> **REQUIREMENT**: Give back every entry, exactly as written.

Dataset entries
● ● ● ●

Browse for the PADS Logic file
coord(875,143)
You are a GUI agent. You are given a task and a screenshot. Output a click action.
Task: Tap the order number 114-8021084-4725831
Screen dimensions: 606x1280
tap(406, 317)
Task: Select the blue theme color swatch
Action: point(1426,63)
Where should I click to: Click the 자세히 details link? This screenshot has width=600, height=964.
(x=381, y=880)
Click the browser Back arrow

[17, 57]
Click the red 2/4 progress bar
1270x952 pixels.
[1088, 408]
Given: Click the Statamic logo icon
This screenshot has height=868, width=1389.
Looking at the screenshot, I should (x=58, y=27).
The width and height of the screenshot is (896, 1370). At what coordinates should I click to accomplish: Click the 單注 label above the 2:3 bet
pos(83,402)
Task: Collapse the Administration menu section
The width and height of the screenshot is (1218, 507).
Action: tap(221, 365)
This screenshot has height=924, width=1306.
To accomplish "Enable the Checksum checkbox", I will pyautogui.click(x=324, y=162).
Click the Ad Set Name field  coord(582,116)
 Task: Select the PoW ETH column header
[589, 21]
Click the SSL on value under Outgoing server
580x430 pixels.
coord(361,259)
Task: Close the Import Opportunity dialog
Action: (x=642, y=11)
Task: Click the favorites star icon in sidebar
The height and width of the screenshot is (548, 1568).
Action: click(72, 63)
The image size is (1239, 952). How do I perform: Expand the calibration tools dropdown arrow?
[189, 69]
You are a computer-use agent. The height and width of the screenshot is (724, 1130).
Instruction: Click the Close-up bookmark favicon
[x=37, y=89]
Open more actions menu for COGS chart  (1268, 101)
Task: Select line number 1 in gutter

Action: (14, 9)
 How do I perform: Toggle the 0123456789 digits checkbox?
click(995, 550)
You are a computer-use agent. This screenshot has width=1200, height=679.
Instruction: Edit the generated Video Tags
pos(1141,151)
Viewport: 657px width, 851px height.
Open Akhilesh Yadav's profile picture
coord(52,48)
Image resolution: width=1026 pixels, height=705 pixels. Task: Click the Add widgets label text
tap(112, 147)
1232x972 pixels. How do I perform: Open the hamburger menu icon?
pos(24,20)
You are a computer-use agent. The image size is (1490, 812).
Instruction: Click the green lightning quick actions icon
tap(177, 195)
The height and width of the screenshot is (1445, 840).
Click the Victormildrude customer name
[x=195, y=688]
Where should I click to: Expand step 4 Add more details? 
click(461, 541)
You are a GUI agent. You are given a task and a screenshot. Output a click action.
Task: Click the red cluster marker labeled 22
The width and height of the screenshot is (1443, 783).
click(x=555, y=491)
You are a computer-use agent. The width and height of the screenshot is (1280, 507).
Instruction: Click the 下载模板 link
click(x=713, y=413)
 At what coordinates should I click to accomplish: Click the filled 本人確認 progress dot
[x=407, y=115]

● ● ● ●

> **PROBLEM SOLUTION**:
Browse for the PADS Logic file
coord(875,143)
You are a GUI agent. You are given a task and a screenshot. Output a click action.
Task: Tap the order number 114-8021084-4725831
Screen dimensions: 606x1280
tap(406, 317)
Task: Select the blue theme color swatch
Action: point(1426,63)
Where should I click to: Click the 자세히 details link? This screenshot has width=600, height=964.
(x=381, y=880)
Click the browser Back arrow

[17, 57]
Click the red 2/4 progress bar
1270x952 pixels.
[1088, 408]
Given: Click the Statamic logo icon
This screenshot has height=868, width=1389.
Looking at the screenshot, I should (x=58, y=27).
The width and height of the screenshot is (896, 1370). At what coordinates should I click to accomplish: Click the 單注 label above the 2:3 bet
pos(83,402)
Task: Collapse the Administration menu section
The width and height of the screenshot is (1218, 507).
Action: tap(221, 365)
This screenshot has height=924, width=1306.
To accomplish "Enable the Checksum checkbox", I will pyautogui.click(x=324, y=162).
Click the Ad Set Name field  coord(582,116)
 Task: Select the PoW ETH column header
[589, 21]
Click the SSL on value under Outgoing server
580x430 pixels.
coord(361,259)
Task: Close the Import Opportunity dialog
Action: (x=642, y=11)
Task: Click the favorites star icon in sidebar
The height and width of the screenshot is (548, 1568).
Action: click(72, 63)
The image size is (1239, 952). How do I perform: Expand the calibration tools dropdown arrow?
[189, 69]
You are a computer-use agent. The height and width of the screenshot is (724, 1130).
Instruction: Click the Close-up bookmark favicon
[x=37, y=89]
Open more actions menu for COGS chart  (1268, 101)
Task: Select line number 1 in gutter

Action: (14, 9)
 How do I perform: Toggle the 0123456789 digits checkbox?
click(995, 550)
You are a computer-use agent. This screenshot has width=1200, height=679.
Instruction: Edit the generated Video Tags
pos(1141,151)
Viewport: 657px width, 851px height.
Open Akhilesh Yadav's profile picture
coord(52,48)
Image resolution: width=1026 pixels, height=705 pixels. Task: Click the Add widgets label text
tap(112, 147)
1232x972 pixels. How do I perform: Open the hamburger menu icon?
pos(24,20)
You are a computer-use agent. The image size is (1490, 812).
Instruction: Click the green lightning quick actions icon
tap(177, 195)
The height and width of the screenshot is (1445, 840).
Click the Victormildrude customer name
[x=195, y=688]
Where should I click to: Expand step 4 Add more details? 
click(461, 541)
You are a GUI agent. You are given a task and a screenshot. Output a click action.
Task: Click the red cluster marker labeled 22
The width and height of the screenshot is (1443, 783).
click(x=555, y=491)
You are a computer-use agent. The width and height of the screenshot is (1280, 507).
Instruction: Click the 下载模板 link
click(x=713, y=413)
 At what coordinates should I click to accomplish: Click the filled 本人確認 progress dot
[x=407, y=115]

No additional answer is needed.